Le 10 novembre[8], le Conseil souverain met à néant les prétentions d’Antoine Pascaud, les Jung et Jacques Defaÿ au profit de Jean Tesseron.

Le retour

Le capitaine Tesseron déclare que des armes ont été embarquées sur le navire Le Tranquille pour le retour en France : dix fusils boucaniers, quatre autres fusils ou mousquetons, vingt coutelas et une caisse pour tambour. Ces armes et caisse sont retirées à Rochefort par Nicolas Grozé comme il paraît par sa lettre au sieur Ducas, du 26 novembre.

Malheureusement, aucun document n’a été retracé dans le fonds Amirauté de La Rochelle faisant état des événements survenus pendant le voyage du navire La Providence (130 tx) à Québec en 1692.

Les assureurs

Le 4 mars 1693[9], les assureurs du navire La Providence donnent une procuration au marchand rochelais Jacques Cartier de recevoir le montant de ce qui a été sauvé du navire naufragé au cul-de-sac à Québec à l’automne 1692. Cette procuration obtient le consentement de Grozé le 5 mai suivant.

Ces assureurs sont : Charles de Hegny, marchand bourgeois de Bayonne, Louis Bigot, conseiller du roi et receveur des droits annuels à Bordeaux, et les bourgeois et négociants de Bordeaux Jérôme Marcadé, Antoine Brousse, Jean Viau, François Hacquaert, Martin Gruault, Joseph Gonsalles, André Dallenot, Thomas Louis, Pierre Roux et Jean de Berbeder.

Une seconde procuration est donnée à Cartier, le 28 mars, par Charles de Hegny, bourgeois et marchand de Bayonne, gros aventurier de la somme de 1 000lt sur le navire La Providence.

Le 28 octobre, muni de ses deux procurations, Cartier se présente devant le notaire Chambalon pour donner quittance à Denis Riverin, marchand bourgeois de Québec, au nom et comme chargé de la vente et recouvrement du navire La Providence.

Ainsi, la vente du navire et de ses agrès et apparaux s’est montée à la somme de 5 234lt 7s 3d (3931lt 15s 6d monnaie de France), par ordonnance de la Prévôté de Québec du 14 octobre 1692, restant de celle de 6 480lt 6s 7d.

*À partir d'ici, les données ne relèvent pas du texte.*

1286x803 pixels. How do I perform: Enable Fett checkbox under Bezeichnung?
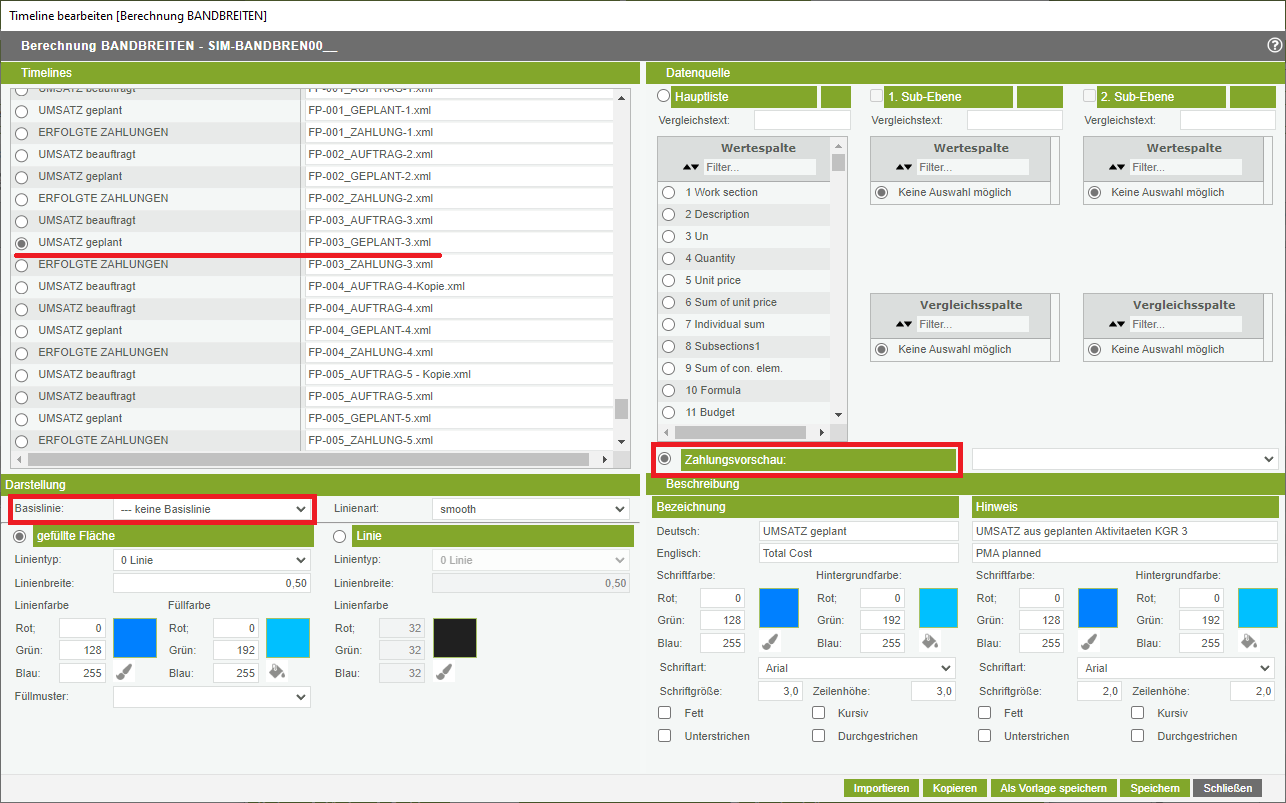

Quittance de Jacques Cartier à Denis Riverin

 

Monnaie de France

Monnaie du Canada

Somme due

 

6 480lt 6s 7d

Vente du navire La Providence, agrès et apparaux

3 931lt 15s 6d

5 234lt 7s 3d

Commission de Riverin

 

388lt 15s

État de dépenses et autres frais

857lt 4s 4d

Erreur de calcul

217lt 2s 9d

 

Total

4 148lt 18s 3d

En fin de compte, Jacques Cartier donne une quittance à Denis Riverin de la somme de 4 148lt 18s 3d et le décharge de tous autres papiers.


Pour citer cet article

Guy Perron©2024, « L’expédition du navire La Providence pour Québec en 1692 », Le blogue de Guy Perron, publié le 18 février 2024.


[1] AD17. Fonds Amirauté de La Rochelle. Documents du greffe. B5688, fol. 157 (anciennement pièce 94). 31 mai 1692.

[2] AD17. Fonds Amirauté de La Rochelle. Documents du greffe. B5688, fol. 155-156 (anciennement pièce 93). 7 juin 1692.

[3] Jean Tesseron, d’Olonne, a reçu sa lettre de réception de maîtrise de maître de navire le 4 juin 1690.

[4] Déclaration contenant un état des marchandises chargées sur un navire, le nom de ceux à qui elles appartiennent, l’indication des lieux où on les porte, et le prix du fret. Tous les connaissements sont signés par le capitaine et par l’armateur.

[5] BAnQ en ligne. Fonds Prévôté de Québec. 03Q,TL1,S11,SS1,D30. Registre civil no 30, fol. 60. 3 octobre 1692.

[6] BAnQ en ligne. Notaire Louis Chambalon. 3 octobre 1692.

[7] BAnQ en ligne. Jugements et délibérations du Conseil souverain. 03Q,TP1,S28,P4215. 4 novembre 1692.

[8] BAnQ en ligne. Jugements et délibérations du Conseil souverain. 03Q,TP1,S28,P4217. 10 novembre 1692.

[9] Notaire Loste à Bordeaux. 4 mars 1693.

3 réflexions sur “384 – L’expédition du navire La Providence pour Québec en 1692

  1. Mario Legendre

    Bonjour très intéressant vos informations concernant cette expédition de France à la Nouvelle-France de 1692 .Croyez-vous qu’il serait possible de trouvé les passsger ou les membres d’équipage d’un navir arrivé dans la régions de Québec vers 1718. Je recherche le bateau qu’aurait pris JEAN-Baptistie Legendre qui y est arrivé de France vers ces années la . Nous ne connaissons pas exactement les circonstances de son arrivée dans la région de Québec.